I can find it so difficult to listen to familiar music with fresh ears. But this time I didn't even have to try; from that first chord I was hooked. It takes me by the hand and strolls along, pointing out the first violins, the violas down a fifth, the haunting harmonies, everything playing in its highest register for the fff climax, or, in less technical language, the part that left me literally breathless because I had forgotten to breathe for a while.

Then I heard that this was the famous 1938 premiere of the work, with Arturo Toscanini conducting. No wonder it was so lovely: this time, everybody was hearing it with fresh ears.

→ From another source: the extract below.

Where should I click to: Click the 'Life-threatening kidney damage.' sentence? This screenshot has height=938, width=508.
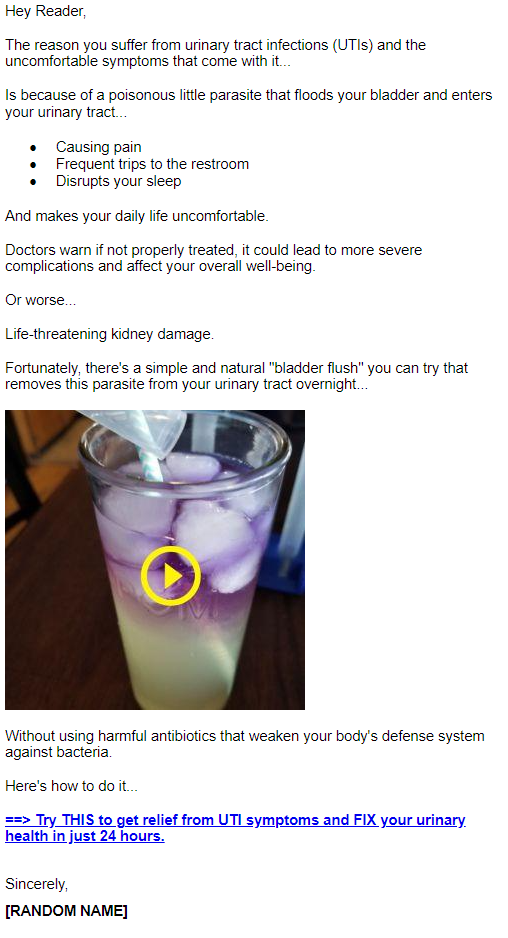point(109,334)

(Should you want to, you can hear, or hear about, this performance here.)

(no subject)

Date: 2007-08-24 01:51 pm (UTC)
From: [identity profile] rainmerlot.livejournal.com
I so wish I felt that passionate about something, even just a 5 minute song, that everything else is forgotten. I am envious.

(no subject)

Date: 2007-08-26 12:57 am (UTC)
From: [identity profile] patrick-vecchio.livejournal.com
I've been dipping my toes back into the classical music waters lately and will have to check out this work.

I've been listening to Beethoven's Ninth on and off for 15, 20 years, and I just recently obtained a performance of it conducted by Toscanini. My ear is much, much more attuned to Jimi than to Ludwig, but even my tin ear could detect differences attributable to the maestro. The best way I can put it is that the music is more there, if that makes any sense at all.